However, despite the positive momentum, returns were 64 basis points lower than last quarter.

The NPI consists of 6,489 investment-grade, non-agricultural, income-producing properties consisting of apartments, office, retail, industrial and hotels, with an assessed value of $272 billion.

All five property sectors were positive for the quarter as were each of the four regions.

Apartments were the best performing sector again this quarter after being outpaced by industrial in the second quarter. Retail was a close second with a total return of 3.58 percent, two basis points behind apartment’s 3.60 percent. The industrial sector continued its rebound with a total return of 3.39 percent.

Regionally, the West’s 3.77 percent was the best performing led by the Pacific division’s 3.94 percent total return. The South was the second best region at 3.20 percent. Returns in the West were led by retail, which had a 4.37 percent total return. The Midwest experienced returns of 2.96 percent, bringing the one-year total to 13 percent.

The past quarter also brought improvements in some of the fundamentals as occupancy rates improved from 88.3 percent to 88.7 percent. The report states that this activity may have triggered cap rates to continue to compress as they fell to 5.8 percent.

However, as some fundamentals are improving, rents still seem to be stagnant. In fact, NOI declined in the third quarter, dropping 1.2 percent after rising 3.2 percent the previous quarter.

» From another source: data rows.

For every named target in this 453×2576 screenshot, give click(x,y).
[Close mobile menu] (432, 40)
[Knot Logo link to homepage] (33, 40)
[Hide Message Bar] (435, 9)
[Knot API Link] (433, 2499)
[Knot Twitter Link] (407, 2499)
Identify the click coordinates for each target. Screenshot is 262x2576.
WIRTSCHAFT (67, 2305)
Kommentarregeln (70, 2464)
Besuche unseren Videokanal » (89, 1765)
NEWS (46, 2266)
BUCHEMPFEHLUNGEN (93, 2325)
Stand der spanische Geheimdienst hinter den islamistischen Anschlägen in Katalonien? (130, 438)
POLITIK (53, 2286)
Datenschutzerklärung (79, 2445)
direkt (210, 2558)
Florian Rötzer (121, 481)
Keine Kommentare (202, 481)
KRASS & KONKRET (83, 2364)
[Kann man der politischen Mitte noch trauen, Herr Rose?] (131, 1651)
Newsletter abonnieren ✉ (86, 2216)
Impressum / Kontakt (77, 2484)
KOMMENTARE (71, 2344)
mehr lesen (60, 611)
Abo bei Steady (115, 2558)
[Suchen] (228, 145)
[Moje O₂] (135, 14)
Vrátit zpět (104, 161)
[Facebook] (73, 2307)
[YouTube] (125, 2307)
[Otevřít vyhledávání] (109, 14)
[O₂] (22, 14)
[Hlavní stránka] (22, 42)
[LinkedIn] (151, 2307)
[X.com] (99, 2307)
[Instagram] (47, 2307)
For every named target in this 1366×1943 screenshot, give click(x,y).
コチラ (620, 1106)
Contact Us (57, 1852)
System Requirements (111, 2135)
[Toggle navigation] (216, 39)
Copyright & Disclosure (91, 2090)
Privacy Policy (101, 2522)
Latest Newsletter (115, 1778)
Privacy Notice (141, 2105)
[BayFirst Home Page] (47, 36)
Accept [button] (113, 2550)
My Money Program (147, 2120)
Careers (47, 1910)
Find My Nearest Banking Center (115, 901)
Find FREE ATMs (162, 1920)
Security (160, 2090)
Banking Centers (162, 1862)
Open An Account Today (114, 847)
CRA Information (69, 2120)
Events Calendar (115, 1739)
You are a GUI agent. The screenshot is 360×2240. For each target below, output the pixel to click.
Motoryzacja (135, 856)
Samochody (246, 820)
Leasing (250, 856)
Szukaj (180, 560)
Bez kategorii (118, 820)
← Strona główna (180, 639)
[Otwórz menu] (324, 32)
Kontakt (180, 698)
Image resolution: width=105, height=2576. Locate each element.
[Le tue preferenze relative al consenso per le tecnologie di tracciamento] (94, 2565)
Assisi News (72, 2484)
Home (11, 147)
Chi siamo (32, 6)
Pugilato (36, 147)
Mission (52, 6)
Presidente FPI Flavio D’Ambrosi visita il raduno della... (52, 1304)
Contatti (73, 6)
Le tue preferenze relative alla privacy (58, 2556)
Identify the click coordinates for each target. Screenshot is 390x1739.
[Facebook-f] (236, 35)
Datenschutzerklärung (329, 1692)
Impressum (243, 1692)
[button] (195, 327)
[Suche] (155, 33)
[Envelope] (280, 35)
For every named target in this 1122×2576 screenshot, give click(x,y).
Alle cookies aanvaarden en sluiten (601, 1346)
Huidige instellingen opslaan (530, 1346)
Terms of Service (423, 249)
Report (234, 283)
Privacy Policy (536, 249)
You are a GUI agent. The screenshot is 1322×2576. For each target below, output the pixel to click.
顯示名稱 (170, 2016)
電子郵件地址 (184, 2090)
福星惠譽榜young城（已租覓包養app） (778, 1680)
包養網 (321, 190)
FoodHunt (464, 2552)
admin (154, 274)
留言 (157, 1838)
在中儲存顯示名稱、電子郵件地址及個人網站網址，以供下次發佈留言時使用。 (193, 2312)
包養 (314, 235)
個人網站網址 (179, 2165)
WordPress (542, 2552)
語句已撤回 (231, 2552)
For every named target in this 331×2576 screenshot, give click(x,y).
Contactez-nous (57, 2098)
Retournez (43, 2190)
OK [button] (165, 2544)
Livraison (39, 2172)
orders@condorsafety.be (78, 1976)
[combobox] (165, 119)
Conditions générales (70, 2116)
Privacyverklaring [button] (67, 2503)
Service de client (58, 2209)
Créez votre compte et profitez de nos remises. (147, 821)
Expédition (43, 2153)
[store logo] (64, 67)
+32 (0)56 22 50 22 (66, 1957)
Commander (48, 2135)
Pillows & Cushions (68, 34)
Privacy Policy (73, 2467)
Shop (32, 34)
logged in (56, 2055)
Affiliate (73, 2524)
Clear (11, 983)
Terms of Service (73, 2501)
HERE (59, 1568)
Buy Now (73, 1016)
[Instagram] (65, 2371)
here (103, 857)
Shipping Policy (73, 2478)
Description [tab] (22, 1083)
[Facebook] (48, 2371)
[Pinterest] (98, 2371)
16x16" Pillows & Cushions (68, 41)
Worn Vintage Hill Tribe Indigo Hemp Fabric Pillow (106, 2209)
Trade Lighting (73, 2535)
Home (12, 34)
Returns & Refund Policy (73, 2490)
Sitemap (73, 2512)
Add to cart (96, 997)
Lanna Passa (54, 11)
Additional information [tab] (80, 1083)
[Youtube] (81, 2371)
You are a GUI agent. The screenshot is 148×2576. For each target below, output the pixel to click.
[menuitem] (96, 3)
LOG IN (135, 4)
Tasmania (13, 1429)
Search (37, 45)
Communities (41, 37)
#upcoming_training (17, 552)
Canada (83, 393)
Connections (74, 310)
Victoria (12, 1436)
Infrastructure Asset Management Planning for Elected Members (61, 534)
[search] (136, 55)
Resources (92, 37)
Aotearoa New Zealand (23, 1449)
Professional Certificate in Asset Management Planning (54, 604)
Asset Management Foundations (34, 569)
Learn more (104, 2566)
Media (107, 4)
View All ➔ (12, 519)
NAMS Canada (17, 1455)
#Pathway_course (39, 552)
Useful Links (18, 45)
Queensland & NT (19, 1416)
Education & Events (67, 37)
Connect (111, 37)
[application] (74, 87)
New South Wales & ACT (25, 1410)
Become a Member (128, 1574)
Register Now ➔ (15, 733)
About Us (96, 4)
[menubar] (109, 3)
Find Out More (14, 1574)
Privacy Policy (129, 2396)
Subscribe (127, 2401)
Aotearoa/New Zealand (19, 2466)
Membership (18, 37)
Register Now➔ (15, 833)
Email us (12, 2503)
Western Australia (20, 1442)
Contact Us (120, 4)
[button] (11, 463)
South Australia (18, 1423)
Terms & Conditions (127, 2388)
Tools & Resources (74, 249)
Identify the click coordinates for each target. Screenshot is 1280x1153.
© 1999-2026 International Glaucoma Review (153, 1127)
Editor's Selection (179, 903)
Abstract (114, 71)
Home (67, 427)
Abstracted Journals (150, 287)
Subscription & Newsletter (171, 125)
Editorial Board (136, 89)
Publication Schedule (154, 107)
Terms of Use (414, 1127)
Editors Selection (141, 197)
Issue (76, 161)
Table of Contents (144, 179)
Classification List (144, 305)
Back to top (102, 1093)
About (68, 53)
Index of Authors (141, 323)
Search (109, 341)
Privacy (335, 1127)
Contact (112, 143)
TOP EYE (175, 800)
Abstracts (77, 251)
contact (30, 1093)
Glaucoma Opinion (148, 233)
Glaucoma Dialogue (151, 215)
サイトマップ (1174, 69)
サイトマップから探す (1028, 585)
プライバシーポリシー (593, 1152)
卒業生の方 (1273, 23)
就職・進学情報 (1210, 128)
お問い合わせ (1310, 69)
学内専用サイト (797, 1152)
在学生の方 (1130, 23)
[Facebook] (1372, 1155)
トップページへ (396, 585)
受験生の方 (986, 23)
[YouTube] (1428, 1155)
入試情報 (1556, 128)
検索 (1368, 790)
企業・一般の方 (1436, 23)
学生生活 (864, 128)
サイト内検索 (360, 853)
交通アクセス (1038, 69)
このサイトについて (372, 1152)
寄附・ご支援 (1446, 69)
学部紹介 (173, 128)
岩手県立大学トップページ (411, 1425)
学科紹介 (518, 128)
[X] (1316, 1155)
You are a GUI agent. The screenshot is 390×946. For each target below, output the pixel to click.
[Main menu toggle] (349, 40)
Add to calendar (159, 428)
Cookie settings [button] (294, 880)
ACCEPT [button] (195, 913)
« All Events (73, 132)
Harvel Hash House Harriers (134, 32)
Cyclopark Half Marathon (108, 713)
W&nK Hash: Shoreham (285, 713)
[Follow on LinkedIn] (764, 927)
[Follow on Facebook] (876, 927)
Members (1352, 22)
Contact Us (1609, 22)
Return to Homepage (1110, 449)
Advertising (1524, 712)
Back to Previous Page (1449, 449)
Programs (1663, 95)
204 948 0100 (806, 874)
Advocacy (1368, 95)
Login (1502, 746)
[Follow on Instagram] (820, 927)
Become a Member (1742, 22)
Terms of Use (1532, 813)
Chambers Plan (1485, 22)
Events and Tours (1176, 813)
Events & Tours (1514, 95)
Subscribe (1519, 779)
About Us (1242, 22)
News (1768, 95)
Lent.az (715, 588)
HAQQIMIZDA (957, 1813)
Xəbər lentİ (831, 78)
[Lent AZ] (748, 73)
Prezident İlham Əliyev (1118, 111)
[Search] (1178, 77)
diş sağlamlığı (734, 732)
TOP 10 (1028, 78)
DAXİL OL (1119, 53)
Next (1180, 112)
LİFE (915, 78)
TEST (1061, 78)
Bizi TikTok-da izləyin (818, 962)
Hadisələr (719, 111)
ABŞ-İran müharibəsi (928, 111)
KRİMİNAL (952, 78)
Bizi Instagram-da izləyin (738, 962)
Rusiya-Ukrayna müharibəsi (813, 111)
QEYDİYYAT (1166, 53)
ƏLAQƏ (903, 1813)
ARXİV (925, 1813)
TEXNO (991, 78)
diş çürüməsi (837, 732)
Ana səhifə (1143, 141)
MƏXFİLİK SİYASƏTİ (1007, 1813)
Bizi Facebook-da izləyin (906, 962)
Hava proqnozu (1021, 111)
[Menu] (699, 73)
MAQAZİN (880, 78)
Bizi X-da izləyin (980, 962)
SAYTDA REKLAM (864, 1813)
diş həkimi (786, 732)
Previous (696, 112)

“One of the things that may be the cause of this is that even though leases were signed, landlords are still giving free rent,” said Jeff Havsy, director of research for NCREIF.

Havsy says that the make -up of the property mixed changed somewhat in the third quarter as well as NCREIF added more industrial buildings to the portfolio. Industrial facilities tend to yield lower rents, which may have skewed the numbers.

The majority of properties in the index are higher-end, class A facilities that attract institutional investors. The NPI reflects that trends that have been present in the overall market. As investment activity has picked up, investors are chasing quality property, creating a bifurcated market. As dollars flock to core properties, the fundamentals in that market continue to improve. Yet with few investors willing to take on value-added properties right now, the non-core market continues to trend downward.

The outlook is much more positive for core real estate, says Havsy.

“I am cautiously optimistic that things will continue to slowly improve in the market,” says Havsy.  “The leasing activity could be in anticipation of an increase in future income streams. Owners are seeing positive signs out there and we might start to see free rent burn off.”